The improved credit ratings for emerging market bonds—government issues from Turkey, Brazil, Peru, and other developing economies—has collapsed the spread with government bonds from developed economies. Spreads on the JP Morgan Embi Diversified Index, which tracks dollar-denominated bonds issued by emerging economy governments, now trades at a relatively small 2.73 percentage point spread to U.S. Treasury bonds. Emerging bonds paid 5.93 percentage points more than Treasuries back in October 2008 when investors feared that the entire global financial system could seize up.

Money moving out of developed country bonds and into emerging market issues is likely to keep spreads shrinking. Large institutional investors such as Pimco and Baring Asset Management have been moving assets into an asset class that returned 26% in 2009.

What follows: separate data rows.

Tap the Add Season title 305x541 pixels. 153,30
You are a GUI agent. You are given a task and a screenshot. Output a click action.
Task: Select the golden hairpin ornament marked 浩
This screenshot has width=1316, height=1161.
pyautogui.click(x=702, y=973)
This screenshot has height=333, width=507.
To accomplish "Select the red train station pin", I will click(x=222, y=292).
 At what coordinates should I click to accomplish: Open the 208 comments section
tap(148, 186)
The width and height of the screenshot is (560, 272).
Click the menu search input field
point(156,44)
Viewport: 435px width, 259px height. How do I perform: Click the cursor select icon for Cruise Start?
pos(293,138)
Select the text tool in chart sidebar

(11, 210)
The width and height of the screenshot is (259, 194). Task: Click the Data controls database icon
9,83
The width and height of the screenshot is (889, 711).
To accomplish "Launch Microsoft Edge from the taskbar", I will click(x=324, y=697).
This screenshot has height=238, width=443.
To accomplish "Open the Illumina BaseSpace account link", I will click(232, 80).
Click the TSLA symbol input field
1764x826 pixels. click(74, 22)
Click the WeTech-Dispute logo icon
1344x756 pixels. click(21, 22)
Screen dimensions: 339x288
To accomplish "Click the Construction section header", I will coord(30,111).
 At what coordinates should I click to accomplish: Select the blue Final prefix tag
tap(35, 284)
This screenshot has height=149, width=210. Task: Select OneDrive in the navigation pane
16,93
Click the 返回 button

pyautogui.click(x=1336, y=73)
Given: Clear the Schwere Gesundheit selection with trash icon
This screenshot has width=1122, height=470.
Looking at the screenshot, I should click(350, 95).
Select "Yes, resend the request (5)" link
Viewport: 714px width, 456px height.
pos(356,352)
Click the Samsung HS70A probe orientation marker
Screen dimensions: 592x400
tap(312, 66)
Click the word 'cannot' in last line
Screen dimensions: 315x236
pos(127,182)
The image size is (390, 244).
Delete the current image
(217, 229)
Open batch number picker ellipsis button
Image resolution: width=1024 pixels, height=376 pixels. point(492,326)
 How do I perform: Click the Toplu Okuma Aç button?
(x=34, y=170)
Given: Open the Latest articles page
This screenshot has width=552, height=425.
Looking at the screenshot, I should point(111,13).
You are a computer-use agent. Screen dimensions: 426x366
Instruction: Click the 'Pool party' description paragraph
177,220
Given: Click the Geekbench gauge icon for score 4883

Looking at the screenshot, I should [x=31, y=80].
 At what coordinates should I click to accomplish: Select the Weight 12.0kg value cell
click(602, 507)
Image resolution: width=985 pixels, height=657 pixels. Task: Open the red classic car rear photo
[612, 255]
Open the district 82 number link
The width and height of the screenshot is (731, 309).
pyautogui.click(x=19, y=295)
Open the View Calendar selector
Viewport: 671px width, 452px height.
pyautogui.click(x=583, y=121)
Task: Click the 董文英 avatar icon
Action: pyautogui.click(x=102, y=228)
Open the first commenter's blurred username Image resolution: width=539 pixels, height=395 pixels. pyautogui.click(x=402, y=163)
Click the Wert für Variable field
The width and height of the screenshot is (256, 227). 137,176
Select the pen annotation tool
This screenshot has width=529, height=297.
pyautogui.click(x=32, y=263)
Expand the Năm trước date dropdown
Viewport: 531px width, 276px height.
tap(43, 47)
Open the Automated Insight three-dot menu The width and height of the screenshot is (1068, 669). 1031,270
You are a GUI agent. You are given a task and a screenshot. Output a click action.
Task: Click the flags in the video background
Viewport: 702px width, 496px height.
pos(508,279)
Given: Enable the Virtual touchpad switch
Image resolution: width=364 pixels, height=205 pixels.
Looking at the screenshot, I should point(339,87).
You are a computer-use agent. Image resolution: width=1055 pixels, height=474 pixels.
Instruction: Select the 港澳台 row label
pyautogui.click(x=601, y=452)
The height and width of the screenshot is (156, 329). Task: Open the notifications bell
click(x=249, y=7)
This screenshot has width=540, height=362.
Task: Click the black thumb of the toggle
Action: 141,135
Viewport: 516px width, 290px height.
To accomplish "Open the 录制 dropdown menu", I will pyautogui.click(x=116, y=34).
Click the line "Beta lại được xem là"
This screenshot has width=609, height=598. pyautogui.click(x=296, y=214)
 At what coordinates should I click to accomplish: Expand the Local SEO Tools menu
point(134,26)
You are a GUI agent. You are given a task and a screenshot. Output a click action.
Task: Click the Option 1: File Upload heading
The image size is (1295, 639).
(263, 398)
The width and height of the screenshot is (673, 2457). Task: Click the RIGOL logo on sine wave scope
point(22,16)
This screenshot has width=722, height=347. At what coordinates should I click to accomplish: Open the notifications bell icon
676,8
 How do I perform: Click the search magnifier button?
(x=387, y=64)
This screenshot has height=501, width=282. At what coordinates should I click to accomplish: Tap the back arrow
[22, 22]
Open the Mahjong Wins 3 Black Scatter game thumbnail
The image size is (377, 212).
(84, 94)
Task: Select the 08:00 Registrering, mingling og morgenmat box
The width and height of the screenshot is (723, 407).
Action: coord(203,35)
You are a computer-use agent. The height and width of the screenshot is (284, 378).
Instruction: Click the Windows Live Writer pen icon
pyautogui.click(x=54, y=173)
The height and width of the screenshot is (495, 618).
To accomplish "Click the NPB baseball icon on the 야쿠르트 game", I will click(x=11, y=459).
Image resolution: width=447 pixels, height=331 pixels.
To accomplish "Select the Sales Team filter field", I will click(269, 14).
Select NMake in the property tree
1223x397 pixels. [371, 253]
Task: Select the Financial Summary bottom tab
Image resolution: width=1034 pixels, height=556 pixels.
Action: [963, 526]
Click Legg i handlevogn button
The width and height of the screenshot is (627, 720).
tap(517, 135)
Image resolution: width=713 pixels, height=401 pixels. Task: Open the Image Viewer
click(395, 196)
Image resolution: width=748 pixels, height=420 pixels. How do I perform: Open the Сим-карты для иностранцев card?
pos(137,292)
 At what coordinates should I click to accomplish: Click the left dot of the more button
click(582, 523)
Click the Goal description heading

Not every investor is convinced, however.

Some analysts are calling for a sell-off in 2010. At least one big investor, in fact, seems to have made a huge contrarian vote in yesterday’s (January 13) auction of new U.S. Treasury 10-year notes. Direct bids, that is those not made through the primary dealers who buy most Treasuries, rose to 17% of sales in the $21 billion offer. That was a huge surge from the recent average of 7.4% of sales going to direct bidders in recent auctions. Speculation is that one big investor who didn’t want to alert Wall Street dealers to the move, was responsible of the increase in direct bids.

That buyer would seem to be betting on at least a temporary correction in the long term trend.